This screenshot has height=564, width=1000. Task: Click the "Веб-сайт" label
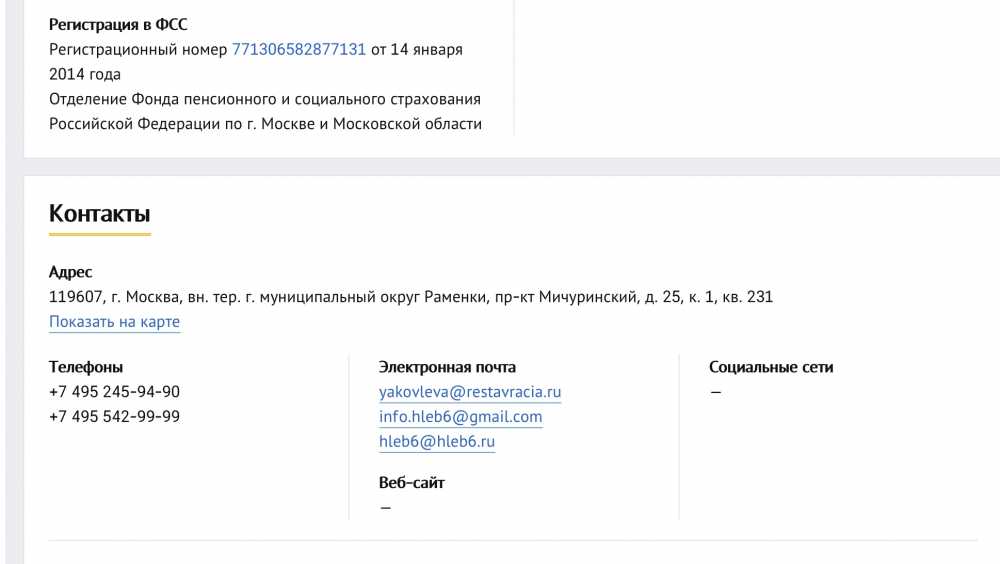411,483
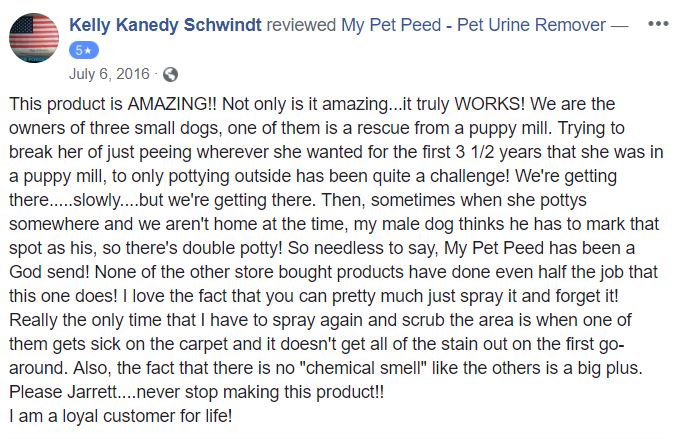
Task: Click the phrase "God send!" in the review
Action: click(x=49, y=272)
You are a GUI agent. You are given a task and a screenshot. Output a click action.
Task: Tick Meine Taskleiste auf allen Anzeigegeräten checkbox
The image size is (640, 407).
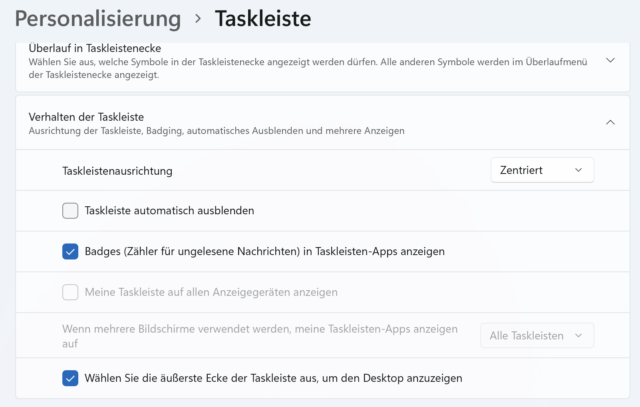[x=70, y=293]
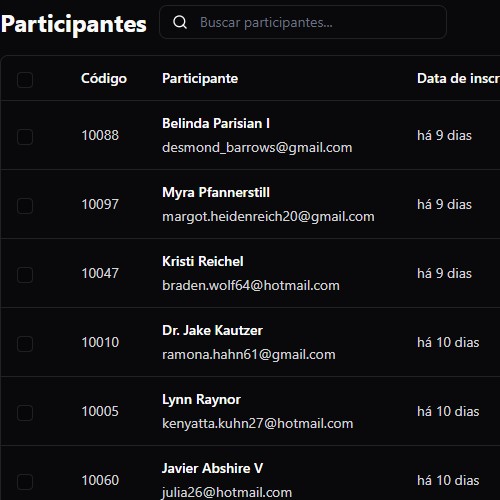Open participant Belinda Parisian I
This screenshot has width=500, height=500.
(x=216, y=123)
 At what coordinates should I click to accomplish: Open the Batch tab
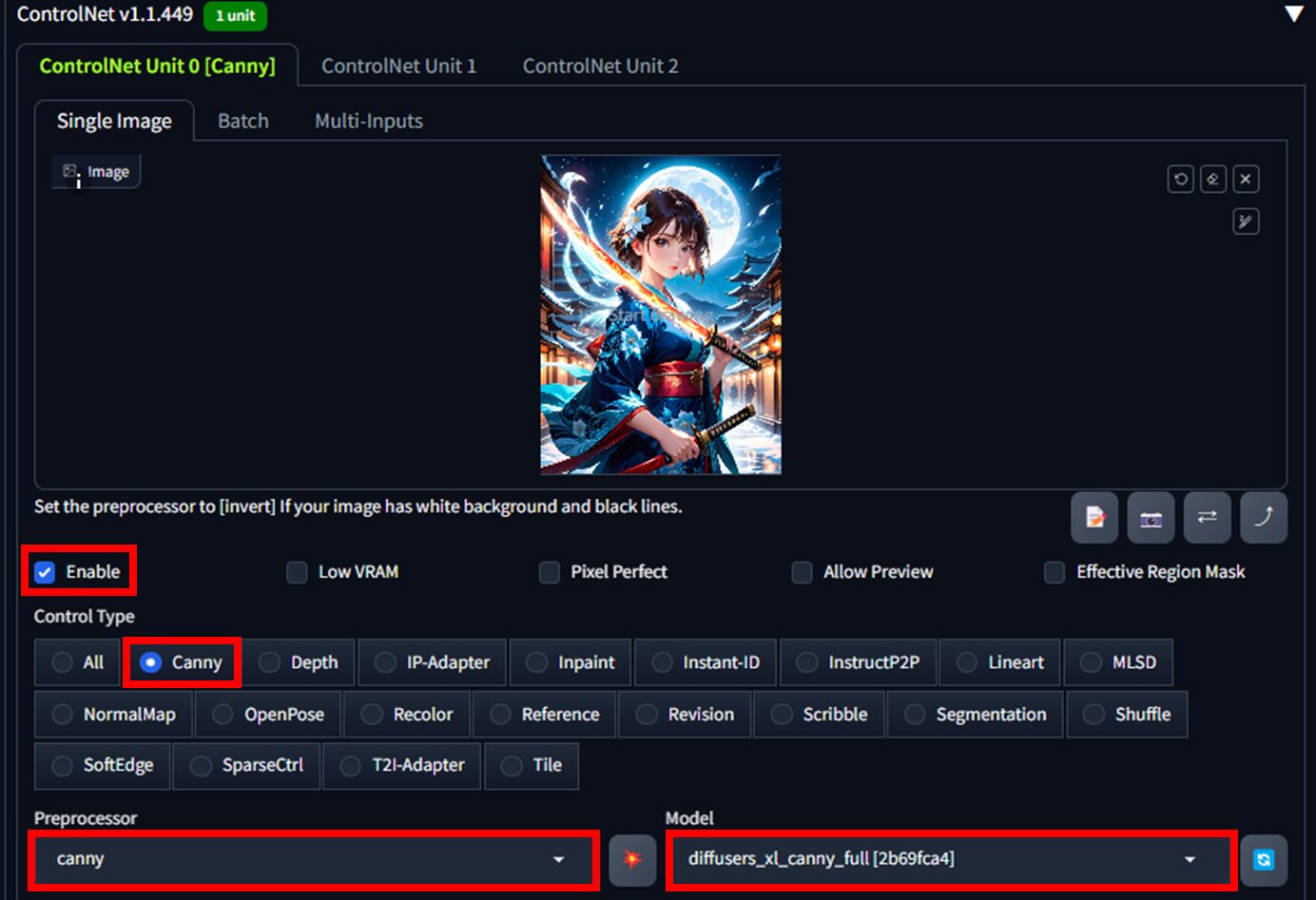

* * *

Output the material verbatim, skipping the images.

— TASK RESPONSE —
This screenshot has height=564, width=1000. Task: Click the "Веб-сайт" label
411,483
Task: Click the phrase "God send!" in the review
Action: click(x=49, y=272)
You are a GUI agent. You are given a task and a screenshot. Output a click action.
Task: Tick Meine Taskleiste auf allen Anzeigegeräten checkbox
The image size is (640, 407).
[x=70, y=293]
Open participant Belinda Parisian I
This screenshot has width=500, height=500.
(x=216, y=123)
 At what coordinates should I click to accomplish: Open the Batch tab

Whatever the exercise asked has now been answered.